◆ Exercise prompt
Copy the closing run of lines, from the one with "Task: Switch to Manage Messages tab" through the last line of the listing, exactly and without any pictures.

◆ Exercise inputs

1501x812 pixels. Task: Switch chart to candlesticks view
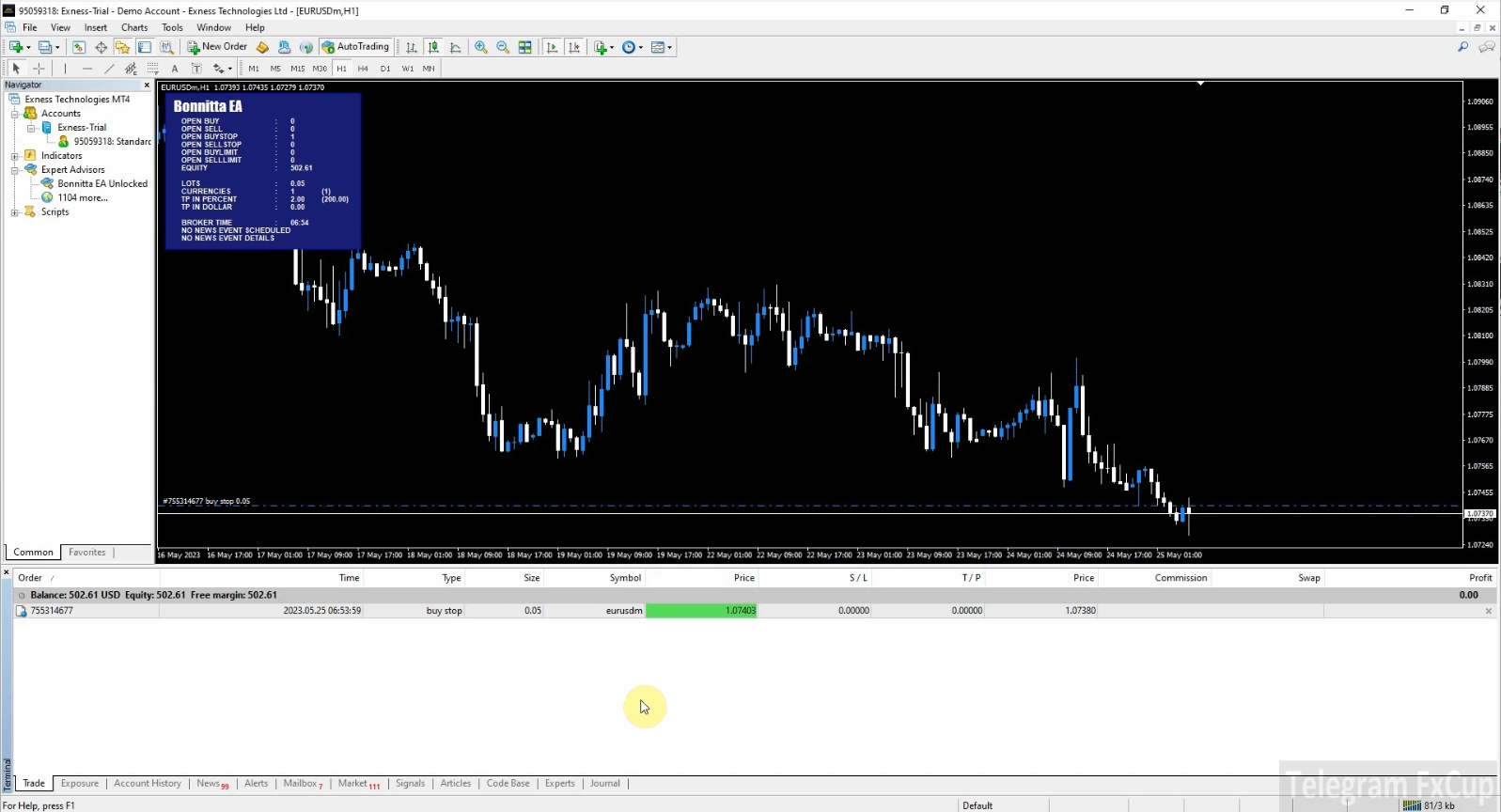(433, 47)
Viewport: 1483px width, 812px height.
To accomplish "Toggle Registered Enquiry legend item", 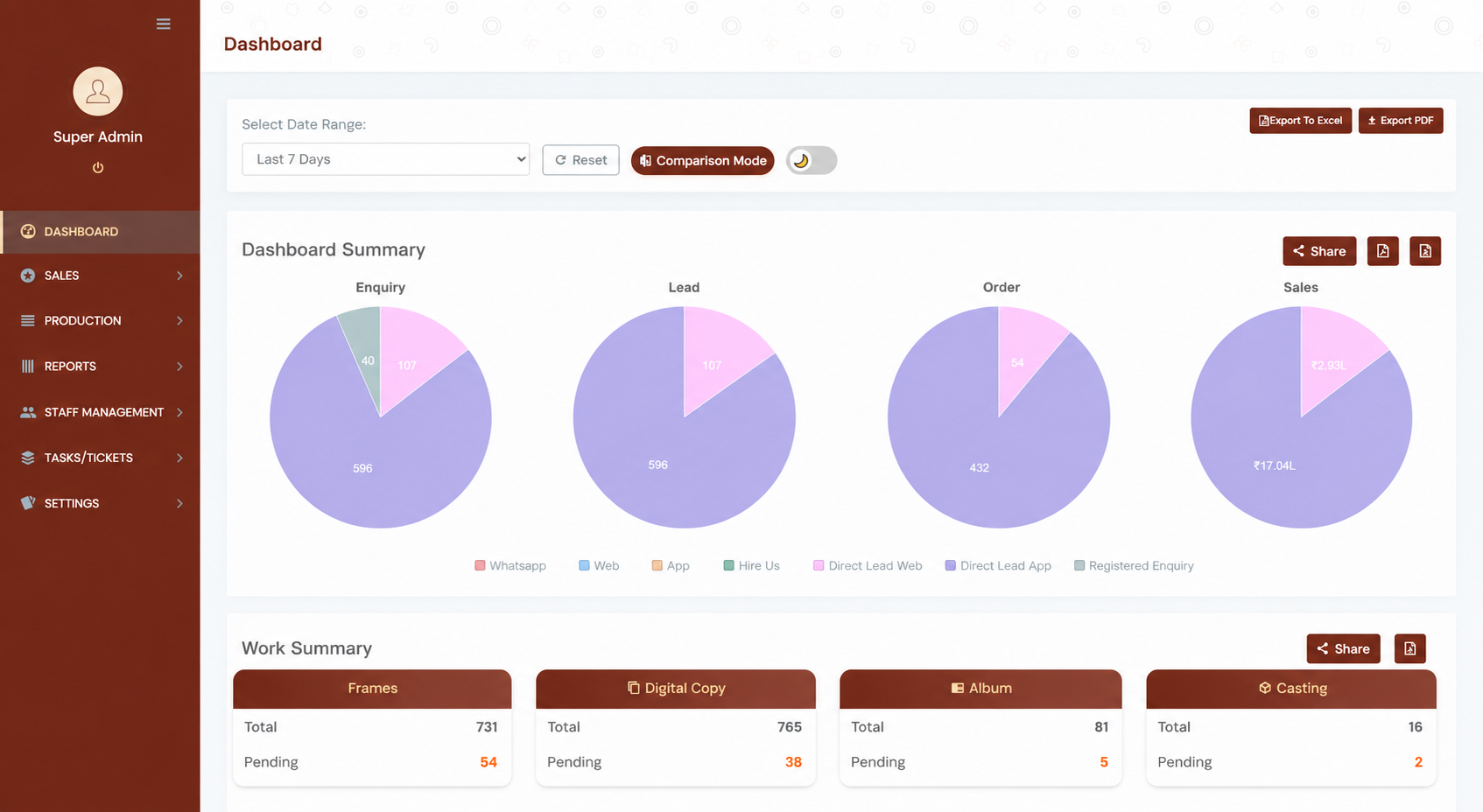I will pos(1134,566).
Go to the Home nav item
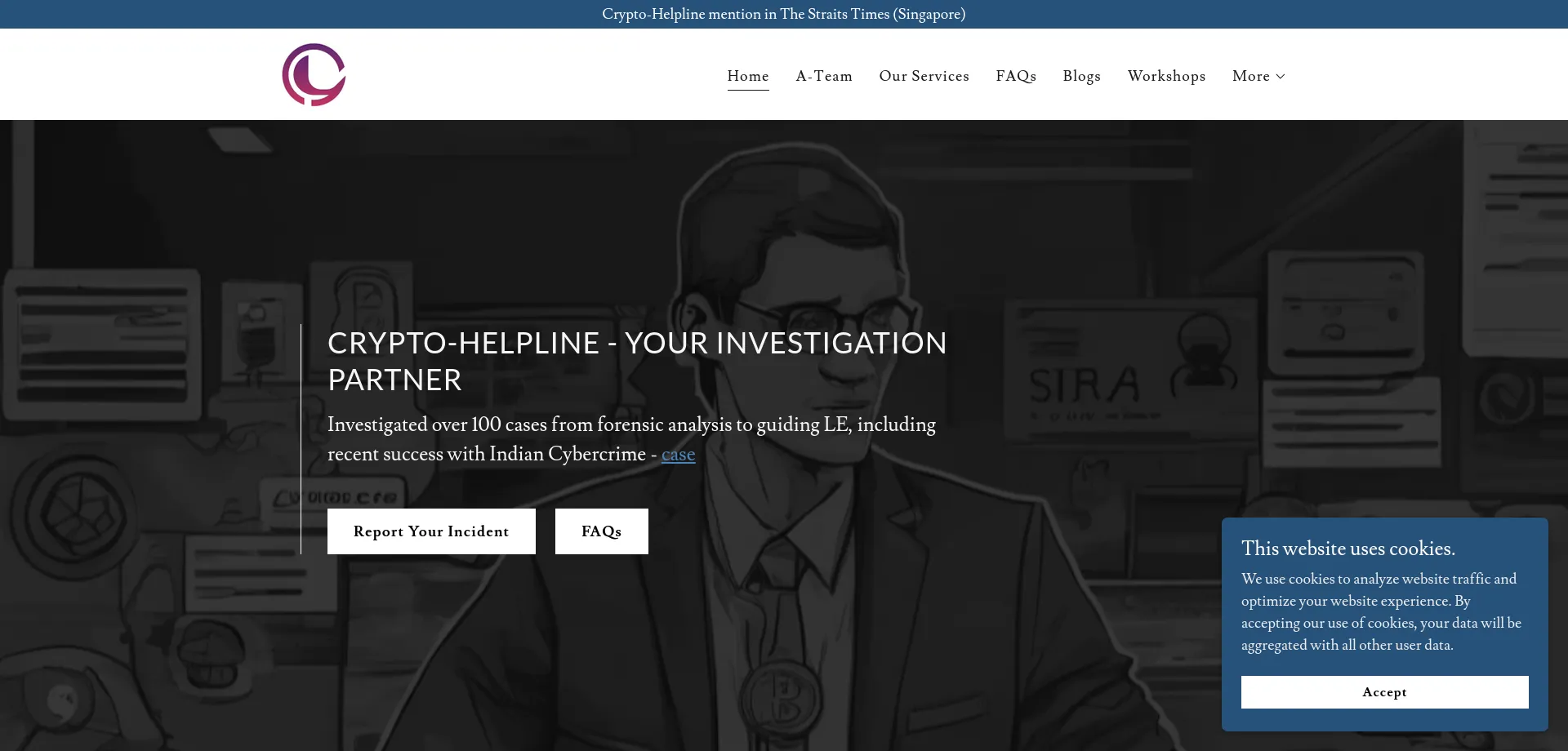The height and width of the screenshot is (751, 1568). tap(747, 76)
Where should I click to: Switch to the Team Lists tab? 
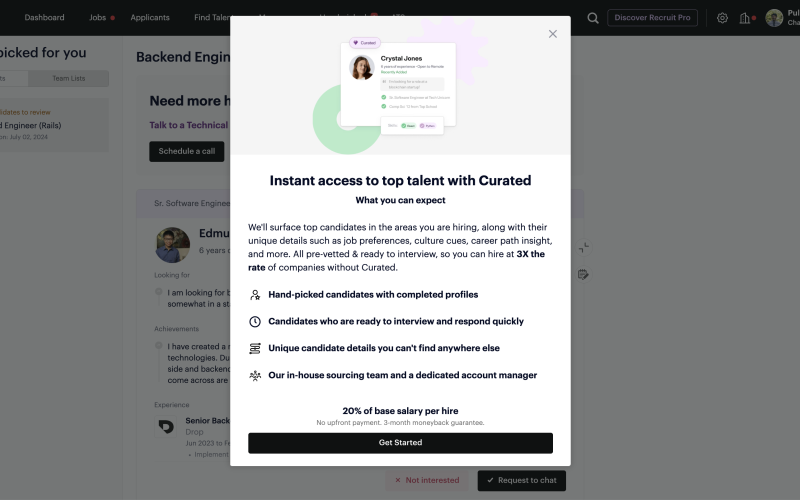(68, 78)
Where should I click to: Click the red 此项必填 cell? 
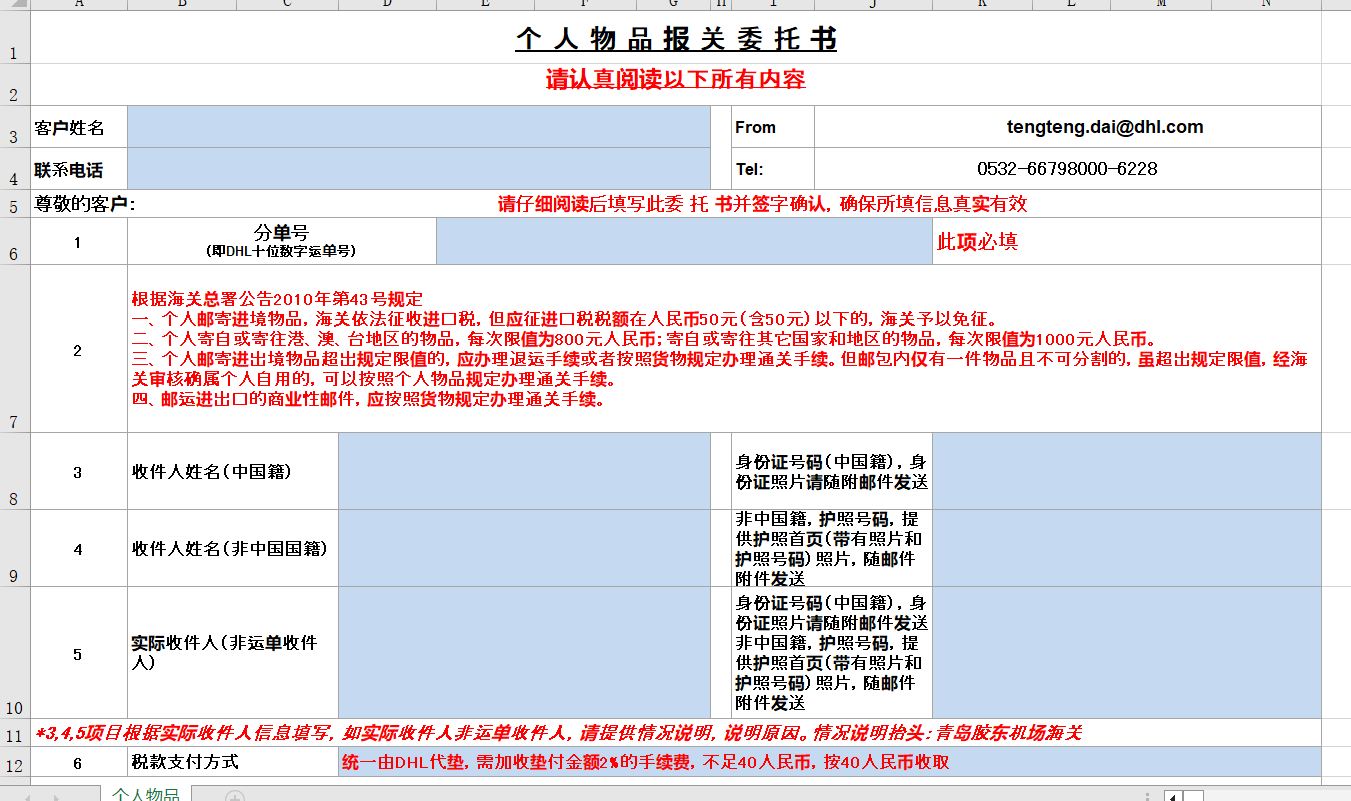coord(1126,242)
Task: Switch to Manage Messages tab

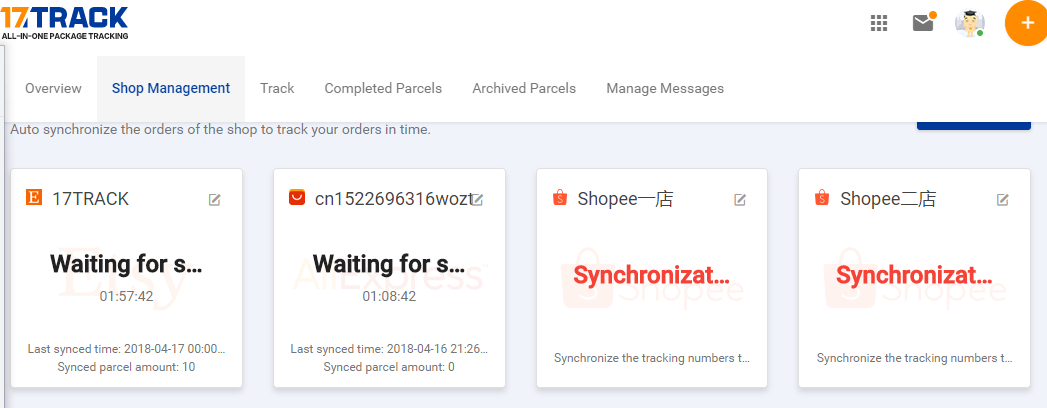Action: pyautogui.click(x=665, y=88)
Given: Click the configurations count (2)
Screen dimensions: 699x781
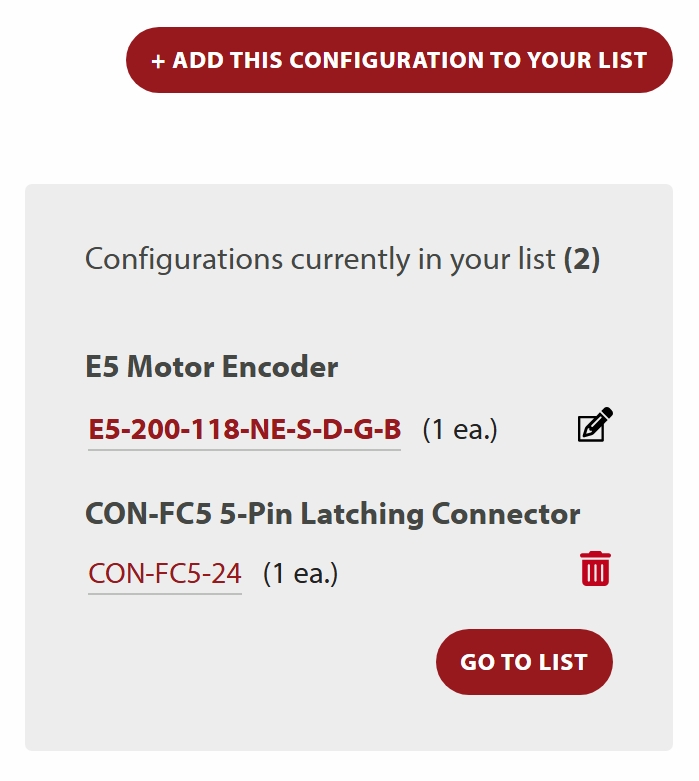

◆ Solution for this task
Task: Switch to Manage Messages tab

Action: pyautogui.click(x=665, y=88)
Given: Click the configurations count (2)
Screen dimensions: 699x781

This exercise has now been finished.